Renewable Farming

First-ever audit of raw climate data discredits long-claimed “man-made global warming”

Australian researcher John McLean conducted an exhaustive audit on the key long-term climate data which the Intergovernmental Panel on Climate Change uses for its “consensus” on man-made global warming. He found the data has been severely corrupted and manipulated. His conclusion: Today’s “consensus” of man-made world warming is built on an unreliable foundation. It’s a shaky base from which to urge taxing the world’s people for trillions of dollars to combat climate change.

October 7, 2018 — Weekend commentary by Jerry Carlson: McLean’s findings are one more independent caution which reveals the gaps, bias and “adjustments” which climate-change advocates persistently ignore.

Here are some of the inconsistencies McLean documents:

  • Large time gaps occur in observed data. Instead, averages were calculated from next to no information. For two years, temperatures over land in the Southern Hemisphere were estimated from just one site in Indonesia.
  • Adjustments – “I wouldn’t be surprised to find that more than 50% of adjustments were incorrect,” says McLean. Many of the adjustments are skewed to artificially cool earlier temperatures and warm later ones,  giving an exaggerated impression of the rate of global warming.

Here’s a link to McLean’s summary on Brietbart.

Even more colorful is his original report posted on the Australian website JoNova.

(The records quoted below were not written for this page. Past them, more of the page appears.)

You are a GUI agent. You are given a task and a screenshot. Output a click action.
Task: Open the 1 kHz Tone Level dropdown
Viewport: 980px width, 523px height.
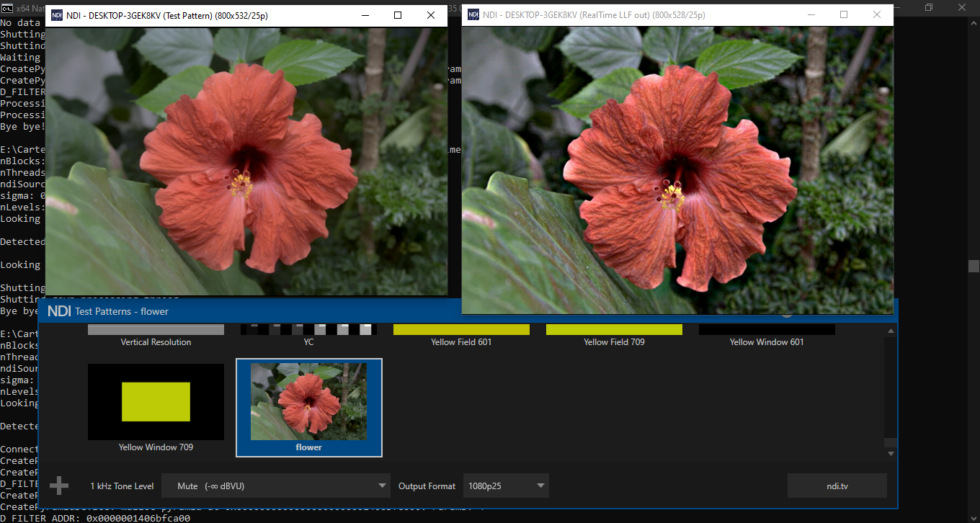coord(276,486)
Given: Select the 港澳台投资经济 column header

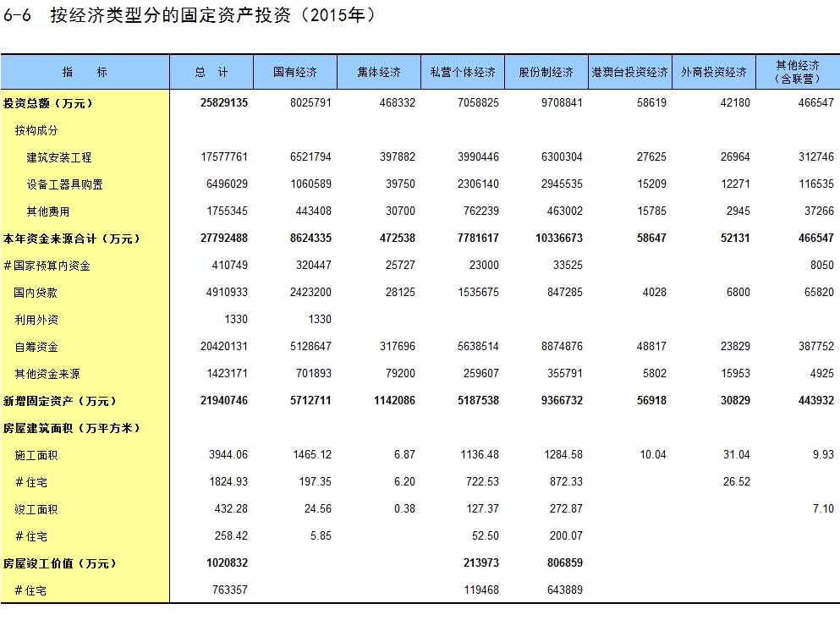Looking at the screenshot, I should tap(629, 73).

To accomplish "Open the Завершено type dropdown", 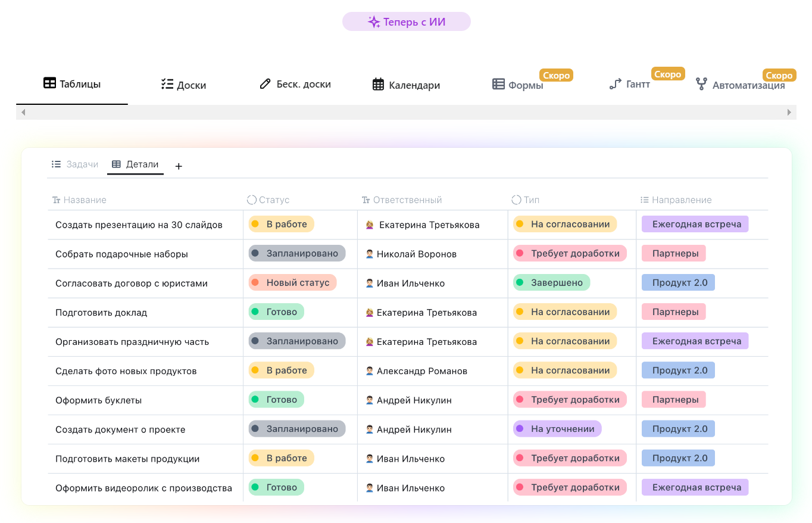I will coord(551,282).
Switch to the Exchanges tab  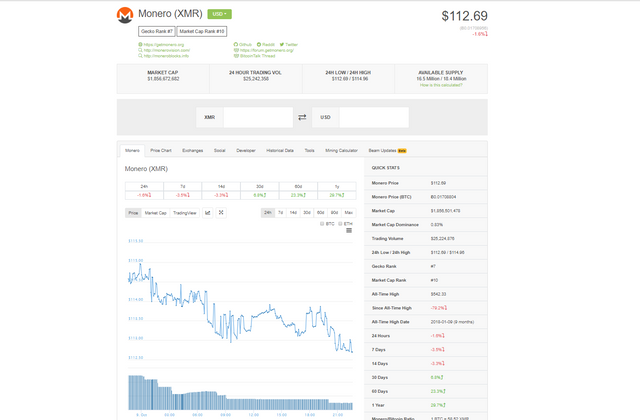coord(193,150)
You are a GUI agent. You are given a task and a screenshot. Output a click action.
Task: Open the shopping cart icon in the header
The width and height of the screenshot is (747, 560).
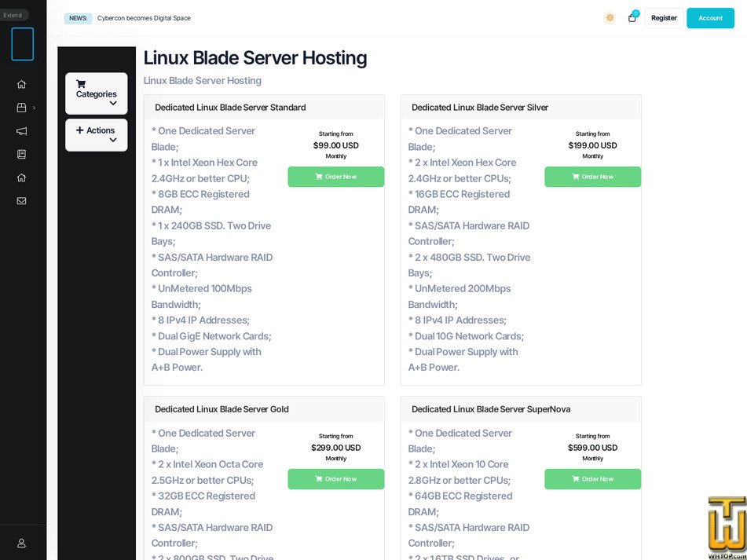tap(632, 18)

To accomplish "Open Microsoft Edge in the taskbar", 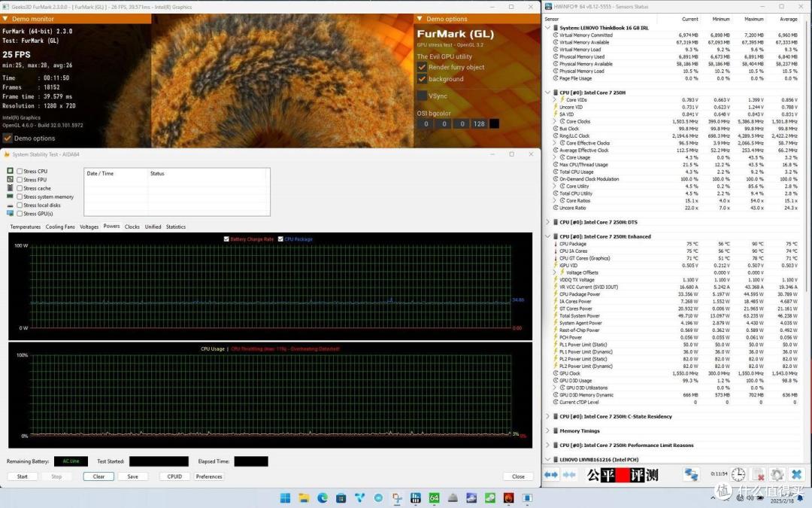I will pyautogui.click(x=323, y=498).
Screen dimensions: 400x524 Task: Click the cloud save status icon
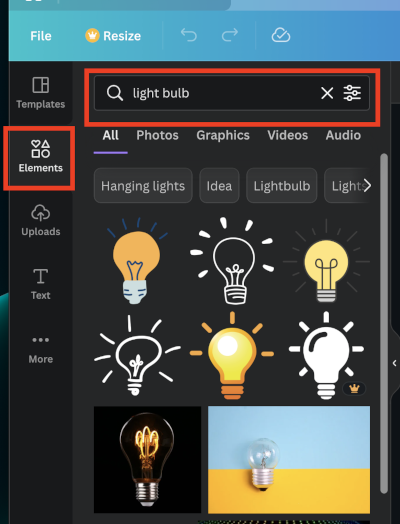tap(281, 35)
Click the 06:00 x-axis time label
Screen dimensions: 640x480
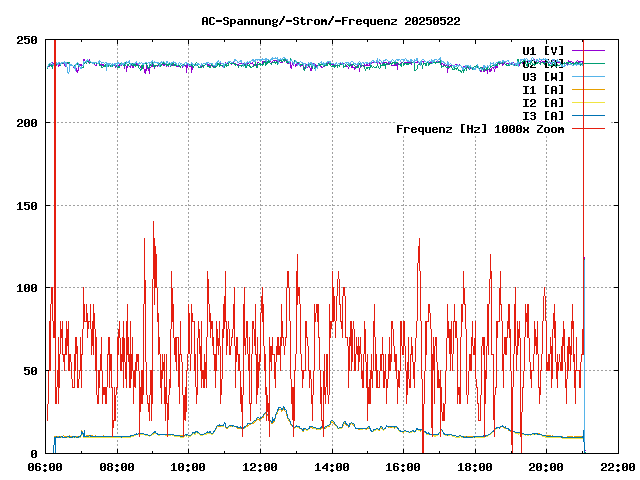46,467

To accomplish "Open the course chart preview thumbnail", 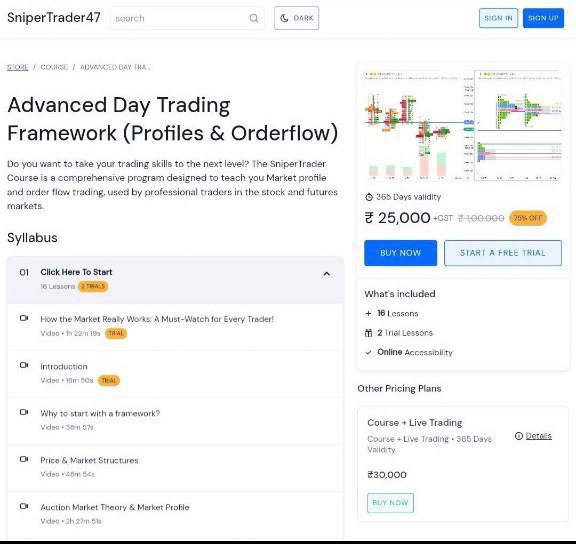I will coord(463,125).
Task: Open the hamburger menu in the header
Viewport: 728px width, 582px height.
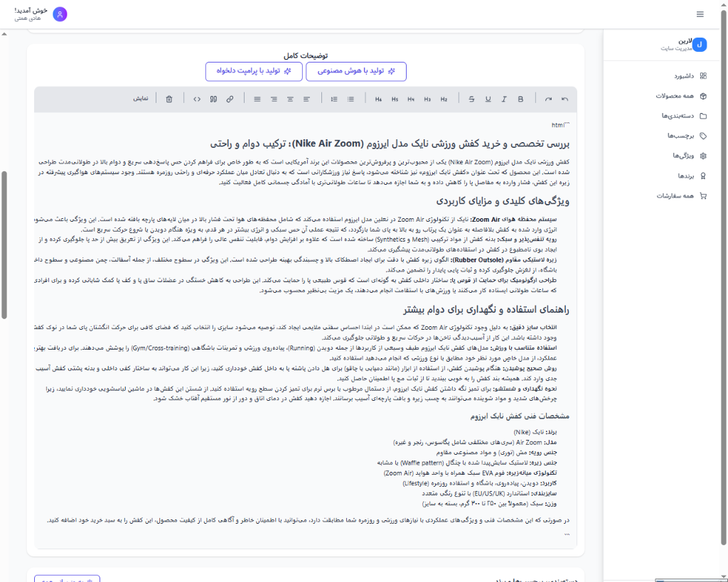Action: click(700, 14)
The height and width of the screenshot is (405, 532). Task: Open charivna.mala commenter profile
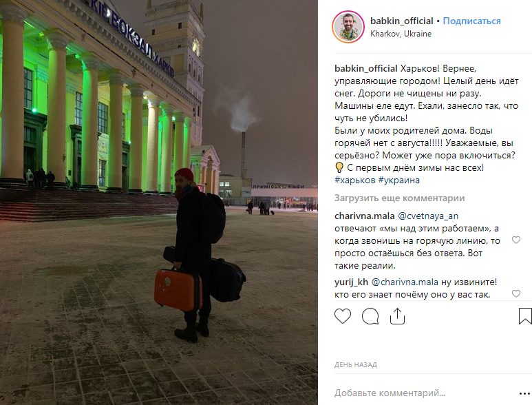coord(364,216)
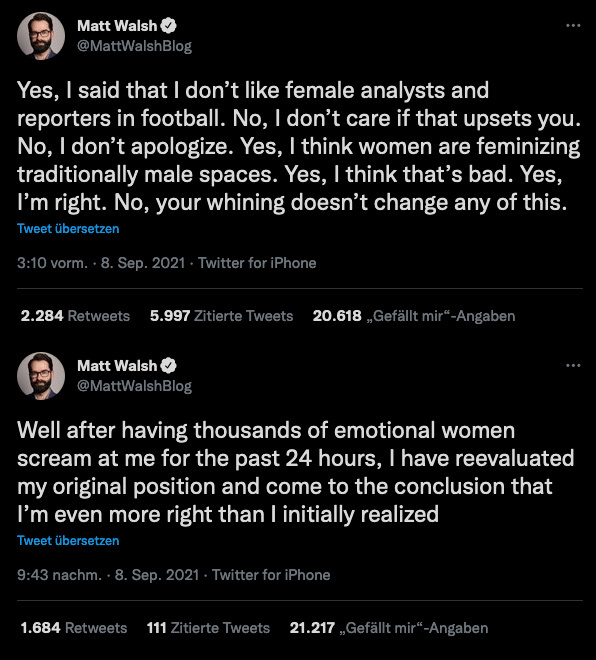Open the Matt Walsh display name on the second tweet
This screenshot has width=596, height=660.
[x=117, y=366]
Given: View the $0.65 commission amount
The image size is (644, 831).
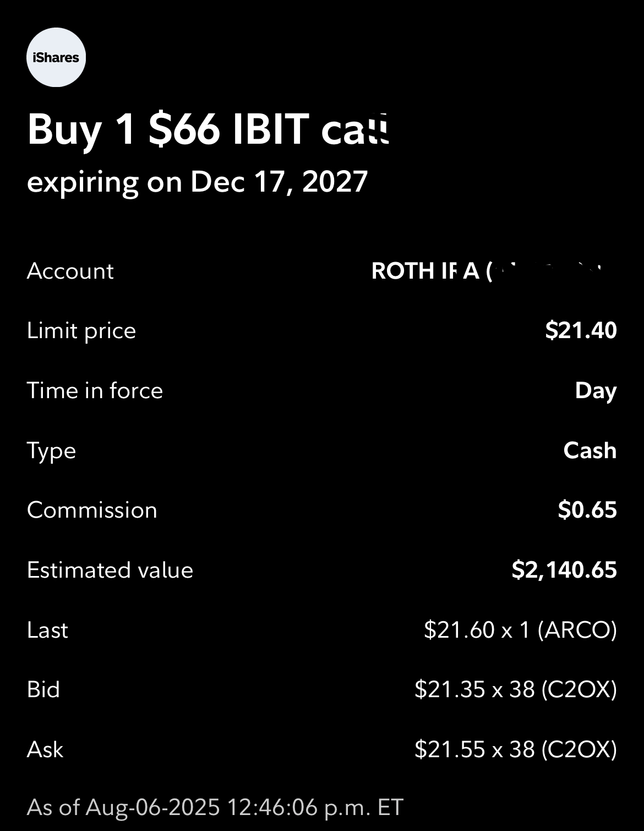Looking at the screenshot, I should click(x=587, y=510).
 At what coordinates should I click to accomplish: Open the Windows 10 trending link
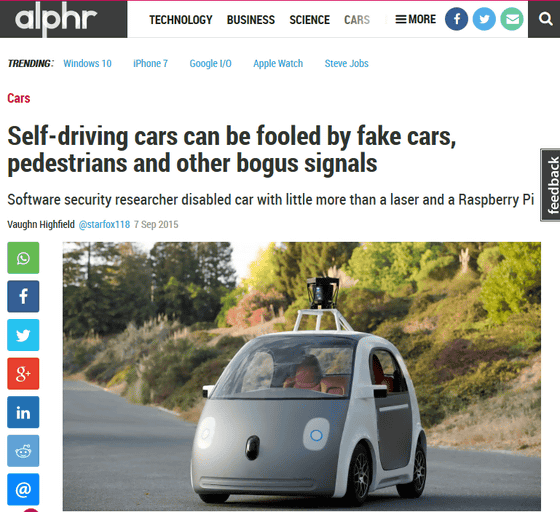pos(88,63)

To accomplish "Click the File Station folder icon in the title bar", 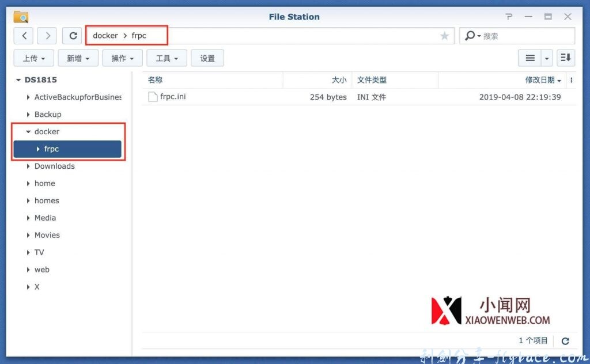I will 21,16.
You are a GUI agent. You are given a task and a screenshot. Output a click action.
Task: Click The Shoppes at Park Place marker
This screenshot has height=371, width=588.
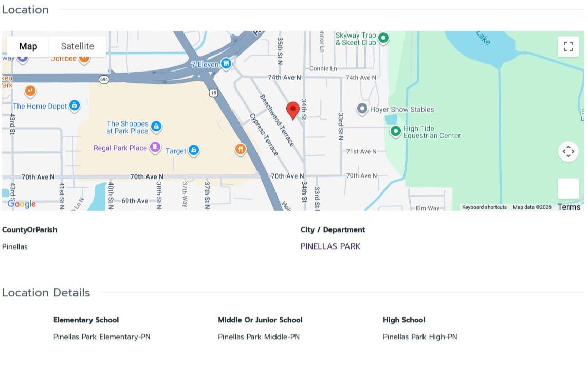click(x=156, y=126)
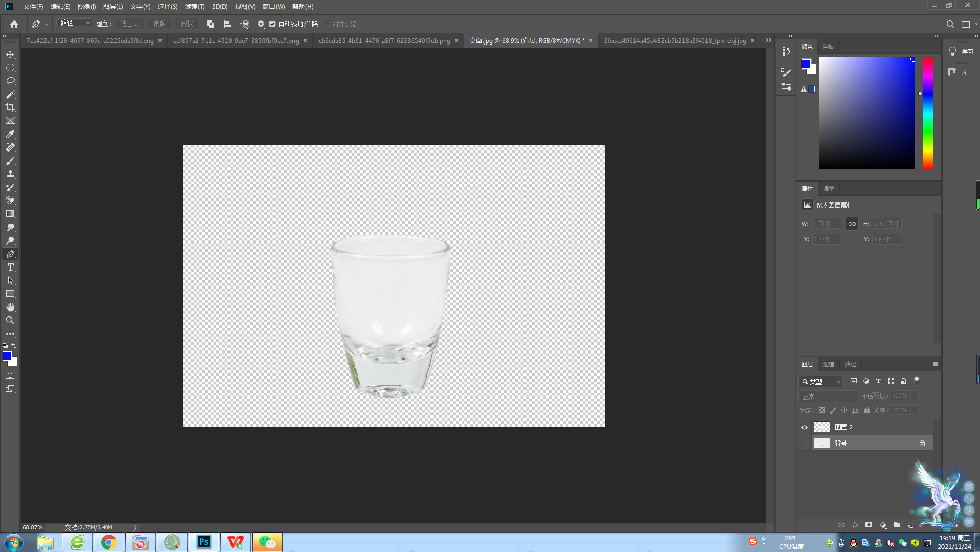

McLean’s report was published simultaneously with the latest alarm from the Intergovernmental Panel on Climate Change.  This United Nations group’s report was headlined in the Wall Street Journal with this lead: “Rapid, far-reaching changes to almost every facet of society are needed to avoid catastrophic climate change — reforms far beyond anything governments are currently either doing or planning to do.”

On Oct. 10, the Wall Street Journal carried a commentary further debunking the hysteria generated by the IPCC. 

And if you want some bemusement on all this, visit Marc Morano’s Climate Depot website for a thoroughly contrary view. 

More than 40 years ago in the  mid-1970s, I interviewed one of the world’s foremost climatologists, Dr. Reid A. Bryson, at the University of Wisconsin.  Back then, “climate cooling” was the fear d’jour.

Bryson was one of the world’s most ethical and astute climatologists. His book Climates of Hunger co-authored with Thomas J. Murray, documented long-term climate changes which have occurred over many thousands of years. The book, published in 1977, is still available on Amazon

His historic climate-change data warned that the most dangerous points of a climate cycle is a downslope into cooling. Dry, cold eras force massive migrations, shortages of food and water, and wars for scarce resources. Eras of warmer climate spawn good harvests and human technological progress. Bryson’s reasoning rests on solid archeological data.

Bryson and his colleagues knew from archeological data found in western Iowa around the current town of Cherokee and nearby Mill Creek that a corn-growing culture of indigenous Plains Indians had thrived in this region for several hundred years — until about 1200 AD. Then in the following several decades, all of their tribes disappeared, apparently migrating southward into a more hospitable climate. Digging in centuries-old Indian trash dumps, the climatologist team found that numbers of their discarded bones of buffalo, deer and elk diminished steadily after peaking around 1200 AD. The research team reasoned that crops also begin failing as cooler, drier seasons persisted. By around 1300 AD, most of the Mill Creek tribes had left for warmer, wetter climates farther south.

The message from the Mill Creek exodus, and failures of several other historic civilizations: Fear long-term cycles of cool, dry weather. 

I asked Dr. Bryson how much reliance climatologists can place on modern weather data. He showed me several long-term data sets for the United States, and explained how government and university climatologists often “smooth” actual observed weather station records to make data fit presumed statistical theories.

Those broad observations of data “corrections” are confirmed by several other climatologists, such as Iben Browning, whom I often interviewed on climate questions. Browning co-authored a landmark book, Climate and the Affairs of Men.  

Over the years I’ve found that the most credible data analysis comes from researchers who are not part of a “climatologist consensus” and don’t need a ride on the gravy train of public funds granted to combat climate change. Australian researcher John McLean estimates that forcible income-transfer programs worldwide, justified by climate-change concerns. total about $2 trillion per year.

Our bottom-line advice to Midwest farmers remains the same: Develop resilient management programs which can cope with cooler climates and more extreme variations in rainfall. Build in more diversity in rotations, including cover crops. Replace significant fractions of your high-cost purchased NPK with enhanced soil biology.